I know it is not coming back ………. but what if?

Thursday, July 8, 2010

Two Years Ago Today......

Today is my cancerversary. Hard to believe it has been two years since my diagnosis with stage 2 breast cancer. I remember that day like it was yesterday – the way time slowed down almost to a stop while my doctor said the words “it is cancer”, calling my parents (I still start to cry thinking about that call). It is a date I have looked forward to with a bit of trepidation. While I am certainly happy that I am a two year survivor, it is still hard for me to look back on my cancer experience and feel like celebrating. I do feel some pride for making it through it as best I could, but I also feel like I could have been so much stronger. I am ashamed of the time I was harsh with my Mom when she said I looked good bald and still feel a bit embarrassed about how much help I needed. I never could have survived without my parents and the support of my family and friends. I will never ever be able to pay everyone back for their kindness. I worry about that all the time. There is certainly a feeling of relief for being two years down the cancer survivor road. It is sure a bumpy road but two years is two years. My body has betrayed me and it has been hard for me so far to understand my “new normal” and trust my body again. I still have a lot of pain.

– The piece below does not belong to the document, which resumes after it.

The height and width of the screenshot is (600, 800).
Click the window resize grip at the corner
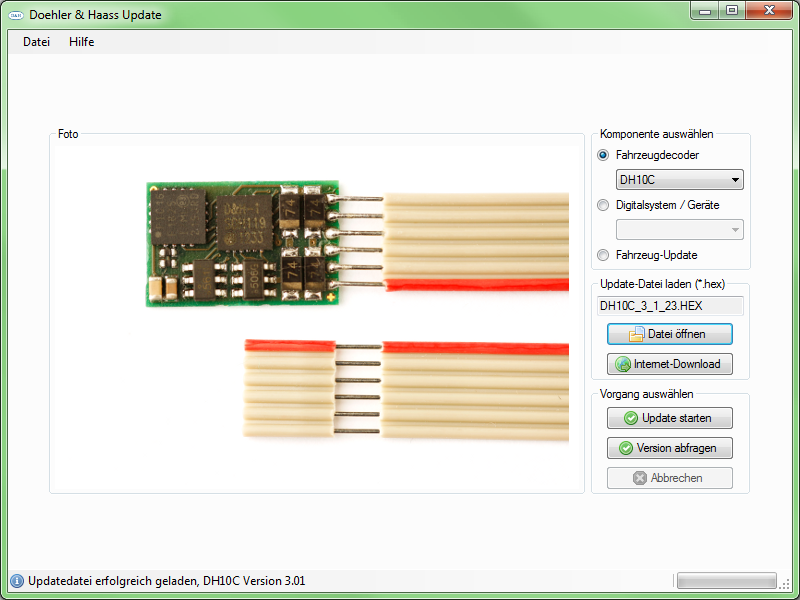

As today has gotten close I have been reading other blogs from survivors talking about their cancerversaries. I don’t seem to be the only one to have conflicting feelings about the day. I guess I am very happy to still be alive and I do think the time distance from the experience blunts some of the horror but boy I would give just about anything to have it never have happened.
Here are some thoughts from others on their cancerversaries:
“A cancerversary is more like a birthday than an anniversary in many ways. It is the day that your life as you knew it ends, and a new life begins. Because no matter what the outcome, life is never the same after a cancer diagnosis.”

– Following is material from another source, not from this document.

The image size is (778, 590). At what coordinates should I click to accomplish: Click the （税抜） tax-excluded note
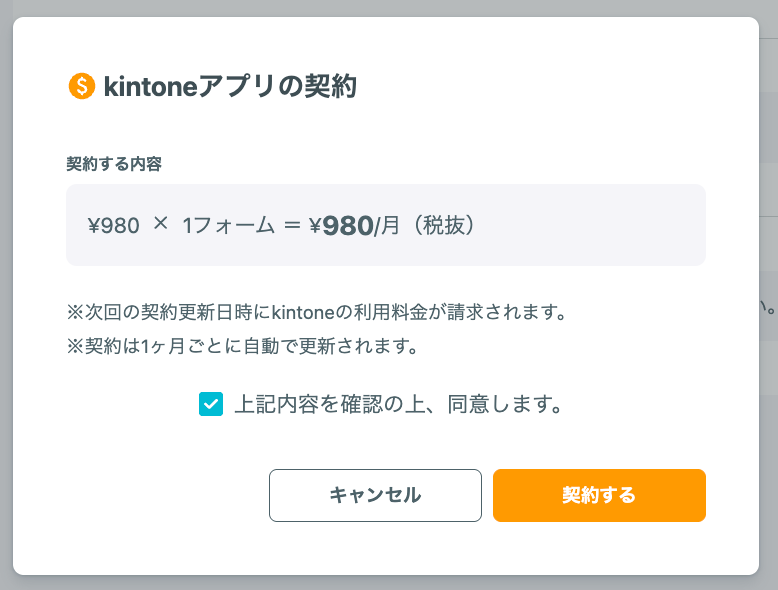point(443,225)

“My hope is that it will forever be a day that marks triumph over fear and hope over despair. In the end, these are the characteristics that Karen -- and many thousands of survivors like her -- embodied as she stood up to cancer: courage, strength, hope. They are words used over and over to describe the qualities of those who battle cancer. I can tell you, they are words never over-used or under-appreciated for those who fight this disease.”
“I remember how my cancerversaries used to feel momentous, partly because my life took such a dramatic change on the day I was diagnosed, but also because of the relief that I made it another year. I'd always know when they were coming up.”
“Today I am acutely aware of that sense of survivor guilt which I have written of before. In a funny way, the “why me” questions I sometimes asked myself when first diagnosed with cancer, are now reversed. That “why me – why did I get cancer when others don’t” has been turned around to “why me – why do I get to survive when others don’t. “
“I will always be able to look in the eyes of another survivor and without saying a word, be able to read the shared pain and fear we share. Today, I am a one year survivor. Today I feel hope mixed with an anxious future of what the Lord holds in his plan for me. Today, I am so thankful for those who carried me through and the blessings I have each day. Today, I am grateful for another year of life.”
“Some friends have asked me if I am celebrating this milestone today and the answer is I am celebrating by doing the ordinary things – a walk, a coffee later with a friend, cooking dinner for my husband…for it was the ordinary things I longed to be able to do again when I was ill. It took cancer to teach me the beauty of such ordinary things.”